**Exercise requirements**.
**a)** Rewrite the Fortran Unicode summary starting with "Introduction to Fortran" and going on through "with UCS4 variables.", swapping "ASCII" for "Latin-1".
**b)** Extend the Fortran Unicode summary beyond its final sentence.

**Passage**.
Clicky

Fortran Wiki
summary_ucs4

Introduction to Fortran Unicode support

Summary: Lessons Learned

The main lessons discussed here are

  1. Compilers that support CHARACTER kind ISO_10646 make reading and writing UTF-8 encoded files as easy as doing the same with ASCII files.

  2. All the CHARACTER intrinsics work with UCS4 variables.

  3. Fortran does not supply functions to convert between UTF-8 encoded byte streams and UCS-4 encoded data. Fortran encodes Unicode data internally as UCS-4, but modern operating systems typically support UTF-8 encoded data. So this generally causes problems with converting values from command lines and environment variables to UCS-4. Problems typically arise for using UCS-4 encoded variables when opening files and doing file inquiry by name.

**Data section**.
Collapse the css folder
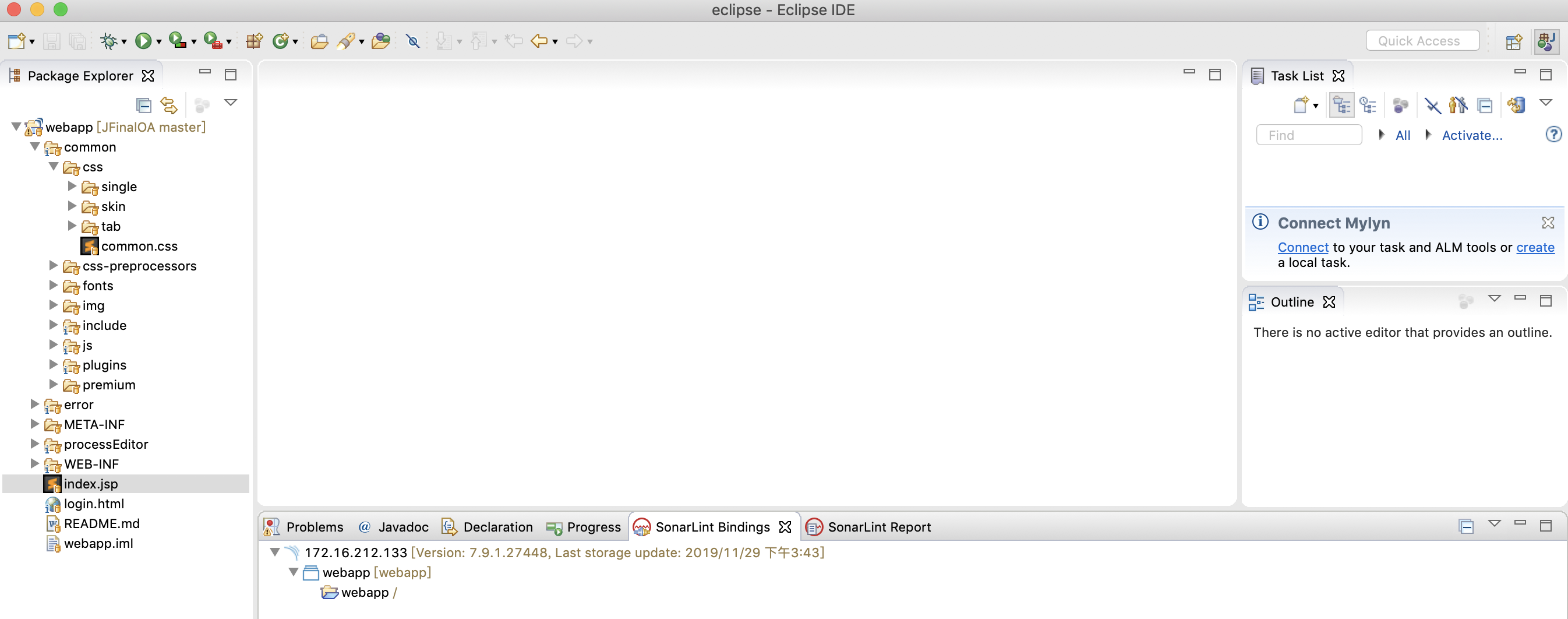This screenshot has width=1568, height=619. pyautogui.click(x=54, y=167)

**Responses to the tasks**.
**a)**
Introduction to Fortran Unicode support

Summary: Lessons Learned

The main lessons discussed here are

  1. Compilers that support CHARACTER kind ISO_10646 make reading and writing UTF-8 encoded files as easy as doing the same with Latin-1 files.

  2. All the CHARACTER intrinsics work with UCS4 variables.

**b)**
    Creating source files using UTF-8 encoding makes it nearly universally easy to write multi-byte files in Fortran constant strings, but remember Fortran instructions other than comments and constant strings must be composed only of characters in the Fortran character set (which amounts to ASCII-7 characters sans control characters).

If you care about the shortfallings in item 3 create a few conversion routines and you can solve those problems on any system supporting UTF-8 encoded files.

Remember that if you use UTF-8 constants in your code files that this is not disallowed by the Standard, but neither is it required to be supported.

Taking that all into account the following example program shows how to read an environment variable into a UCS-4 variable, open files with UTF-8 encoded names, and use intrinsic CHARACTER methods with Unicode data, circumventing the issues raised in item 3.

module M_encode
implicit none
private
integer, parameter :: ucs4  = selected_char_kind ('ISO_10646')
integer, parameter :: ascii = selected_char_kind ("ascii")

public :: ascii_to_ucs4
public :: ucs4_to_ascii
public :: ucs4_to_utf8
public :: utf8_to_ucs4 
public :: get_env
public :: get_arg

contains

pure function ascii_to_ucs4(astr) result(ustr)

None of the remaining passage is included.